------ Records provided

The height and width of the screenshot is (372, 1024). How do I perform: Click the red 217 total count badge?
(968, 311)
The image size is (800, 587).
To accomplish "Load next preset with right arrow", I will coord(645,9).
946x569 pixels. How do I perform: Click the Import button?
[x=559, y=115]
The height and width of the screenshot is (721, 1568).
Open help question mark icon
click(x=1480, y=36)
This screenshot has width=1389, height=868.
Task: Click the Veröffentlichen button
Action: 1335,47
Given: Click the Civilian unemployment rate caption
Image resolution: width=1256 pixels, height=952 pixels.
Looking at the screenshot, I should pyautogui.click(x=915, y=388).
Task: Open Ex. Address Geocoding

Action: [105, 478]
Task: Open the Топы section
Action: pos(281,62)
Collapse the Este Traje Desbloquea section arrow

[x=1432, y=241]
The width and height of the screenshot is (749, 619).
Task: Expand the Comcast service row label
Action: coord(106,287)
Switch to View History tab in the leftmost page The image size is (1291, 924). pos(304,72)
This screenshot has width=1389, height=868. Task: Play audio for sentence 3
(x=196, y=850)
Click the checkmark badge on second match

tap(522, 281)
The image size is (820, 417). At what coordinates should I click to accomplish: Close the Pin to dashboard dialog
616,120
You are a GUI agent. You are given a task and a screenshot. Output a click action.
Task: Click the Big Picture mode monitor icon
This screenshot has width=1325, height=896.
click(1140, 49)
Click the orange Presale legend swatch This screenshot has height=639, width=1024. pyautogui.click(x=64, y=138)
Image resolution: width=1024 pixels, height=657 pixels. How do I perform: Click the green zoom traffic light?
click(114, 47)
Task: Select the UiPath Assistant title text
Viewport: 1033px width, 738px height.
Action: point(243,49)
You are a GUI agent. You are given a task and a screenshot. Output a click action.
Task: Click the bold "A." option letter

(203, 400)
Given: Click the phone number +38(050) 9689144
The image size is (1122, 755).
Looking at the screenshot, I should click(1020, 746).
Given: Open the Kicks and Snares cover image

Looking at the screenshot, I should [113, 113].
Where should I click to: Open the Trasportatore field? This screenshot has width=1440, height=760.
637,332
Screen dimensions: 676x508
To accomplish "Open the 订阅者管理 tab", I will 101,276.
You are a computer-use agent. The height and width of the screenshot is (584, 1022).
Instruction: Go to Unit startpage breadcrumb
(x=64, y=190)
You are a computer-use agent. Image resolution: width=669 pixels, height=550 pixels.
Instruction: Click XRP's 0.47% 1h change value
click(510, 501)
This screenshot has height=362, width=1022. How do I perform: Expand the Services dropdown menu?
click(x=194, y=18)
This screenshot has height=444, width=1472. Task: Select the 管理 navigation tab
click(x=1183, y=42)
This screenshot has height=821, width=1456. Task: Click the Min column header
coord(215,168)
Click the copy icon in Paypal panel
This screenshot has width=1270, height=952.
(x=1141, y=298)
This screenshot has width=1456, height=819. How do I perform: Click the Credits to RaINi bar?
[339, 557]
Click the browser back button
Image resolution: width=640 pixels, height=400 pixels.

------------

Set exercise: Please swap "Image resolution" for "Screenshot resolution" wherever it occurs in the items above, and reproduce every item otherwise unchanged.

Task answer:
The height and width of the screenshot is (372, 1024). How do I perform: Click the red 217 total count badge?
(968, 311)
The image size is (800, 587).
To accomplish "Load next preset with right arrow", I will coord(645,9).
946x569 pixels. How do I perform: Click the Import button?
[x=559, y=115]
The height and width of the screenshot is (721, 1568).
Open help question mark icon
click(x=1480, y=36)
This screenshot has width=1389, height=868.
Task: Click the Veröffentlichen button
Action: 1335,47
Given: Click the Civilian unemployment rate caption
Screenshot resolution: width=1256 pixels, height=952 pixels.
Looking at the screenshot, I should pyautogui.click(x=915, y=388).
Task: Open Ex. Address Geocoding

Action: [105, 478]
Task: Open the Топы section
Action: pos(281,62)
Collapse the Este Traje Desbloquea section arrow

[x=1432, y=241]
The width and height of the screenshot is (749, 619).
Task: Expand the Comcast service row label
Action: coord(106,287)
Switch to View History tab in the leftmost page The image size is (1291, 924). pos(304,72)
This screenshot has width=1389, height=868. Task: Play audio for sentence 3
(x=196, y=850)
Click the checkmark badge on second match

tap(522, 281)
The image size is (820, 417). At what coordinates should I click to accomplish: Close the Pin to dashboard dialog
616,120
You are a GUI agent. You are given a task and a screenshot. Output a click action.
Task: Click the Big Picture mode monitor icon
This screenshot has width=1325, height=896.
click(1140, 49)
Click the orange Presale legend swatch This screenshot has height=639, width=1024. pyautogui.click(x=64, y=138)
Screenshot resolution: width=1024 pixels, height=657 pixels. How do I perform: Click the green zoom traffic light?
click(114, 47)
Task: Select the UiPath Assistant title text
Viewport: 1033px width, 738px height.
Action: point(243,49)
You are a GUI agent. You are given a task and a screenshot. Output a click action.
Task: Click the bold "A." option letter

(203, 400)
Given: Click the phone number +38(050) 9689144
The image size is (1122, 755).
Looking at the screenshot, I should click(1020, 746).
Given: Open the Kicks and Snares cover image

Looking at the screenshot, I should [113, 113].
Where should I click to: Open the Trasportatore field? This screenshot has width=1440, height=760.
637,332
Screen dimensions: 676x508
To accomplish "Open the 订阅者管理 tab", I will 101,276.
You are a computer-use agent. The height and width of the screenshot is (584, 1022).
Instruction: Go to Unit startpage breadcrumb
(x=64, y=190)
You are a computer-use agent. Screenshot resolution: width=669 pixels, height=550 pixels.
Instruction: Click XRP's 0.47% 1h change value
click(510, 501)
This screenshot has height=362, width=1022. How do I perform: Expand the Services dropdown menu?
click(x=194, y=18)
This screenshot has height=444, width=1472. Task: Select the 管理 navigation tab
click(x=1183, y=42)
This screenshot has height=821, width=1456. Task: Click the Min column header
coord(215,168)
Click the copy icon in Paypal panel
This screenshot has width=1270, height=952.
(x=1141, y=298)
This screenshot has width=1456, height=819. How do I perform: Click the Credits to RaINi bar?
[339, 557]
Click the browser back button
Screenshot resolution: width=640 pixels, height=400 pixels.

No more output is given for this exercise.